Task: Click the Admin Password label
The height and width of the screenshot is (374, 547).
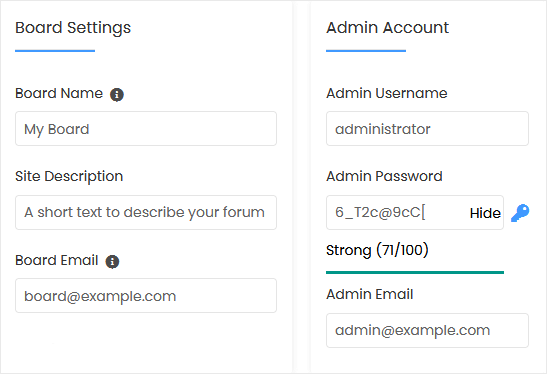Action: pos(384,176)
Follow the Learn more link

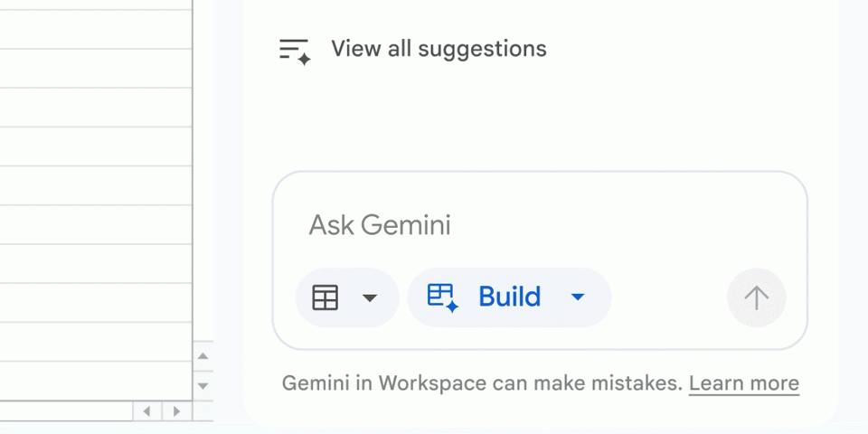[x=743, y=383]
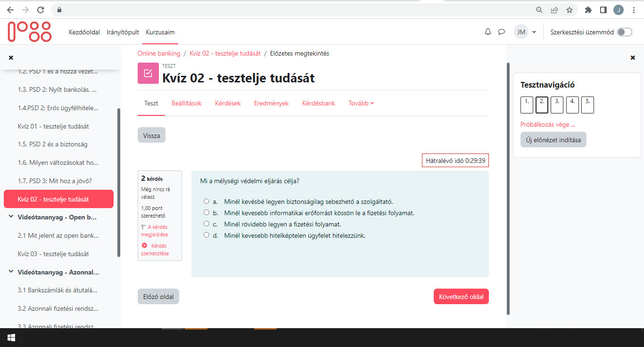This screenshot has width=644, height=347.
Task: Jump to question 3 in Tesztnavigáció
Action: [x=557, y=105]
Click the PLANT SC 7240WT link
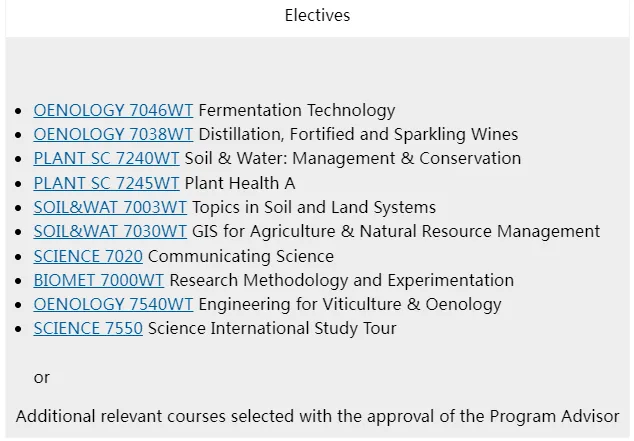 [106, 158]
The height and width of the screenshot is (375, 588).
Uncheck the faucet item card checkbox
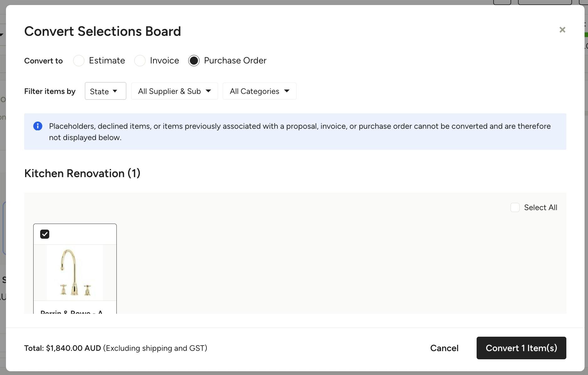pos(45,234)
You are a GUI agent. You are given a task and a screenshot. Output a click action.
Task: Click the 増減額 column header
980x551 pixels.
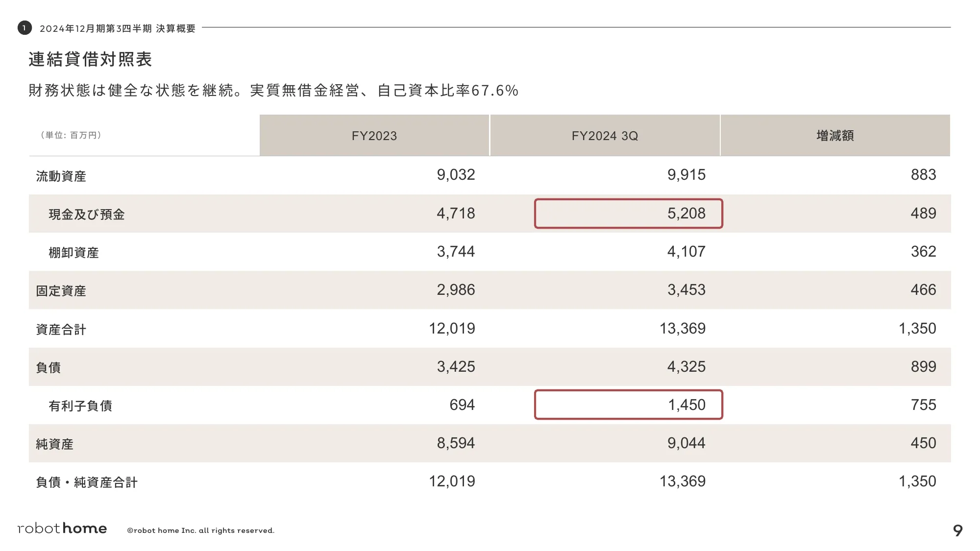coord(835,136)
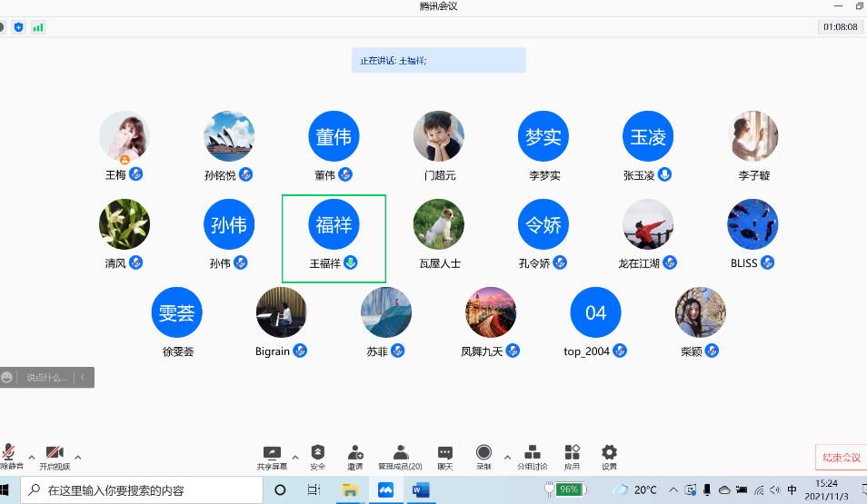Toggle the microphone mute button
The image size is (867, 504).
[9, 453]
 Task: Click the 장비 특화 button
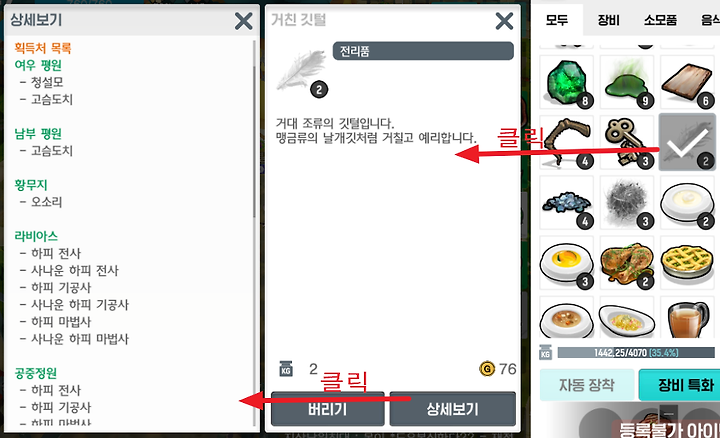680,385
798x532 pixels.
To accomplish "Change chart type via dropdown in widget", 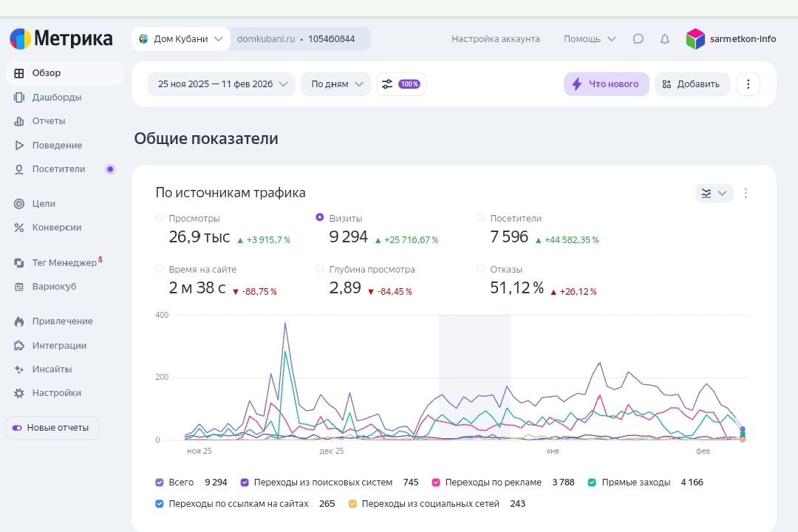I will point(714,194).
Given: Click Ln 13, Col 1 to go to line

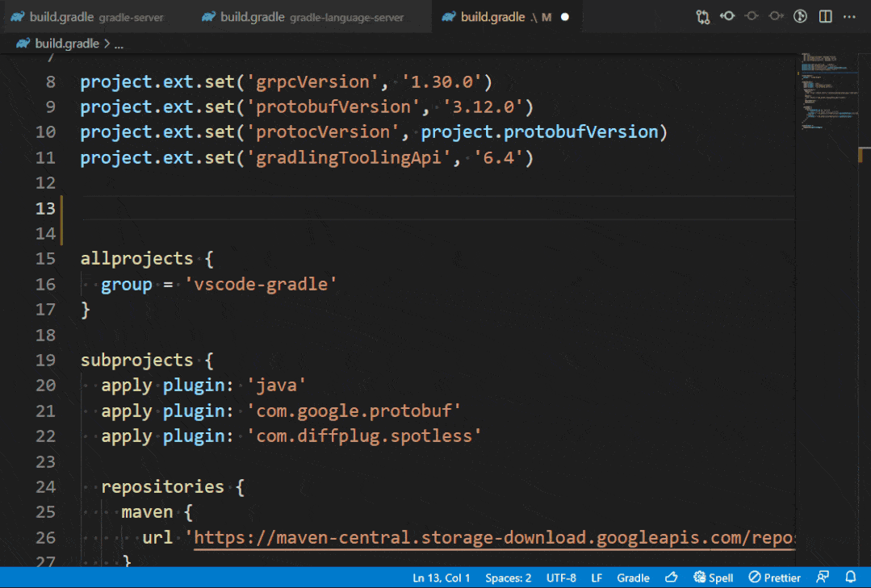Looking at the screenshot, I should click(x=441, y=577).
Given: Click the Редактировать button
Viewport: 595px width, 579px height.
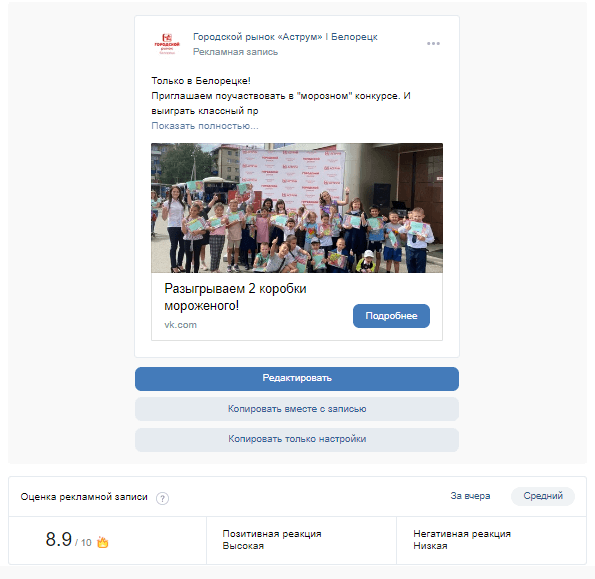Looking at the screenshot, I should (x=297, y=378).

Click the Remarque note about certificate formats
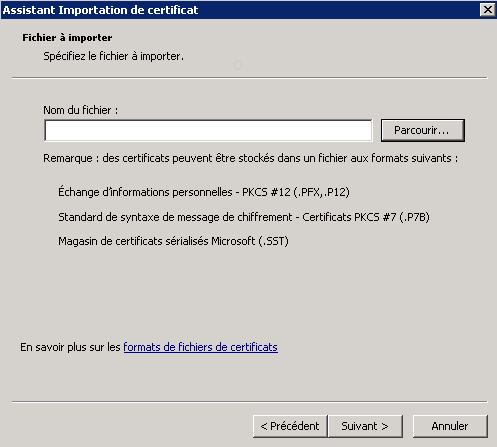[251, 158]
----
§ What you have to do: Could you reproduce exactly, and only, the lines from the one containing "Given: Click the Редактировать button" through the end of the records above, both included, while leaving out the pictures?

§ Output below:
Given: Click the Редактировать button
Viewport: 595px width, 579px height.
Looking at the screenshot, I should (x=297, y=378).

Click the Remarque note about certificate formats
[251, 158]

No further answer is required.